TEXTO FORNECIDO:
•••
Terminamos ontem com minha pergunta - Uau, que sensacional! Se compreendi bem, Ivo, você está fortalecendo e dizendo que a hipótese 1 do Romeu, de que a vida é um capítulo da física. Pelo que está dizendo, minha primeira ilustração (mulher/vida correndo no sentido contrário da esteira rolante da entropia) reforça o sentido criacionista da vida na contramão da entropia? Então a mulher (vida) correndo iria acelerar a produção de calor, produzindo mais entropia do que se os planetas (matéria) descaíssem naturalmente pela escada rolante?

IVO BUSKO - É essa mesmo a ideia que tentei expressar no início da conversa: a vida auxiliaria na tarefa de aumentar a entropia de todo o Universo. Ela contribuiria com um aumento de entropia que se soma ao aumento que já ocorre com a dinâmica dos sistemas não-vivos. Na elaboração dos números, fiquei com dúvidas sobre a importância relativa dessa contribuição da vida. Mas mesmo que não contribua de forma muito significativa para a morte térmica do Universo, ela pelo menos não se opõe, e, por não se opor, é estimulada a acontecer sempre que houver a mais remota possibilidade de surgir.



Figura 6 – Revisão do meu conceito anterior, mostrando que a vida favorece a entropia ao produzir calor.



ROMEU GUIMARÃES - Relendo o texto do Ivo, surgiram-me algumas observações.

1) Os expoentes utilizados na contagem dos planetas similares à Terra parecem com o “número de Avogadro”, o que sugere não ser mera coincidência. Talvez mereça comentário, ou estou enganado?
•••
DADOS FORNECIDOS:

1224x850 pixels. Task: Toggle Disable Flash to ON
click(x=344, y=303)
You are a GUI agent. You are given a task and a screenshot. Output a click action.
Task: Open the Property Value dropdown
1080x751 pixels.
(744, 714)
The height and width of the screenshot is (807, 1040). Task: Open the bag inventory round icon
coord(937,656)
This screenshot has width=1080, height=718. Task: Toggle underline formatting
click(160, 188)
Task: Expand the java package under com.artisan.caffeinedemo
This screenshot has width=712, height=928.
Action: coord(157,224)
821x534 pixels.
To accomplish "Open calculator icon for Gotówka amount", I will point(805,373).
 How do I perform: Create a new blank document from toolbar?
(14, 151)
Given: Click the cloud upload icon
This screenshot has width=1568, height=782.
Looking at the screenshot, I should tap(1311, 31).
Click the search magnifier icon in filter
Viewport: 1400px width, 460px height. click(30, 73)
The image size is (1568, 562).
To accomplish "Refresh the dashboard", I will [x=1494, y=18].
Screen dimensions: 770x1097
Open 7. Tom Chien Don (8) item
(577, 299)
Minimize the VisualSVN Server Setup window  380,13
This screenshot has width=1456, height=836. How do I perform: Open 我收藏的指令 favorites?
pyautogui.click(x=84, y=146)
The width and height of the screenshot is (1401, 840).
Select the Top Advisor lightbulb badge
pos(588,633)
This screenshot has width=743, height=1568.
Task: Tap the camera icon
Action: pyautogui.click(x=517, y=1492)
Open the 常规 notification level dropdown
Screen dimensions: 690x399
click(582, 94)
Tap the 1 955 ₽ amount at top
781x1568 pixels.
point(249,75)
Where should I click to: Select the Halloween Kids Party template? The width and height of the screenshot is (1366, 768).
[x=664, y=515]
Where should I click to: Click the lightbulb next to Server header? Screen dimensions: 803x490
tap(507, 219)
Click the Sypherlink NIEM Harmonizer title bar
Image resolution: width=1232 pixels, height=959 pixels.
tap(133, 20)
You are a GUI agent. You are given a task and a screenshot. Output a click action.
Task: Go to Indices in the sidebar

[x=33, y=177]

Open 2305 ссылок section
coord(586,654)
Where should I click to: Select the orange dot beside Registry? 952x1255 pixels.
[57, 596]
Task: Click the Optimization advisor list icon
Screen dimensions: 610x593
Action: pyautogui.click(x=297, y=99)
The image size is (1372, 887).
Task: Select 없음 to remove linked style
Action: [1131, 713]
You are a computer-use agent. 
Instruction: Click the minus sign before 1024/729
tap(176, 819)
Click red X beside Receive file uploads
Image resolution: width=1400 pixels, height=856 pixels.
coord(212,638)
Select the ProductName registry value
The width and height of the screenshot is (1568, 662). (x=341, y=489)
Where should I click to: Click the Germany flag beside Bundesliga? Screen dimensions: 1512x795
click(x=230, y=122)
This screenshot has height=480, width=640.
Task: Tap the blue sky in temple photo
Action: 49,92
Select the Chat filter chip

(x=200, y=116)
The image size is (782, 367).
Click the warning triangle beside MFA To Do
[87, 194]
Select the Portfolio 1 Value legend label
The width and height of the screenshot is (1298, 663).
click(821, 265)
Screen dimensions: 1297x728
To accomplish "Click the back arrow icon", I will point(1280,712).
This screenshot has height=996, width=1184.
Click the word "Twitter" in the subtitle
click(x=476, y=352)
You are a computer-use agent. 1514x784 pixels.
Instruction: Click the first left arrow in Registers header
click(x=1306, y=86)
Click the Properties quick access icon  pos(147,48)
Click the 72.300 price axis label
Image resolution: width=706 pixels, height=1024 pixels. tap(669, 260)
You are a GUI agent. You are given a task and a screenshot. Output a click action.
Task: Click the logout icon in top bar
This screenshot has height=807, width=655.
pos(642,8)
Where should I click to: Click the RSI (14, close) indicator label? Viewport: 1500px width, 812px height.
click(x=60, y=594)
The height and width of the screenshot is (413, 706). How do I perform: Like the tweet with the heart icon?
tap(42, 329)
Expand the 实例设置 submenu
•••
SEU OBJETIVO:
Dê prosseguimento ao diálogo sobre vida e entropia a partir da última frase apresentada, mantendo o mesmo tom e formato da conversa.

RESPOSTA À TAREFA:
2) Observo a afirmação de que a vida resfria o planeta. Não me parece intuitivo isso. Se o ser vivo consome energia e a transforma, remetendo de volta ao espaço uma parte de alta entropia, então uma parte ficou retida, o que deveria aumentar a temperatura da Terra.

3) A intuição também me indicaria que Vênus é mais quente que a Terra porque está mais próxima do Sol, recebendo 'densidade' maior de fótons (número por área). Será bom eu saber como corrigir a intuição.

4) Vale, ainda, comentar sobre as camadas da atmosfera terrestre e como elas poderiam afetar os cálculos da entropia que é devolvida ao espaço. Lembro-me de duas; para os leigos, poderiam ser chamadas de 'tetos':

· A camada de ozônio, que se formou a partir de certa idade da Terra, quando começou a fotossíntese baseada em água, em vez de H2S (gás sulfídrico), e reduz a incidência da radiação ultravioleta sobre a superfície da Terra.

· A camada de gases de efeito estufa, formada pelos chamados compostos C1 (com um átomo de carbono: gás carbônico, ácido fórmico, formaldeído, metanol, metano) que promovem retenção de radiação infravermelha (térmica).

São tetos bons até certa quantidade, para aquecer a ponto de evitar congelamento, mas ruins depois de certo limite, revertendo caracteres climáticos.

Mais questõezinhas, de biólogo ignorante em contabilidades.

1) Como seriam comparadas as contribuições para aumento da entropia do universo, dos 1022 a 1023 locais bióticos, com os buracos negros?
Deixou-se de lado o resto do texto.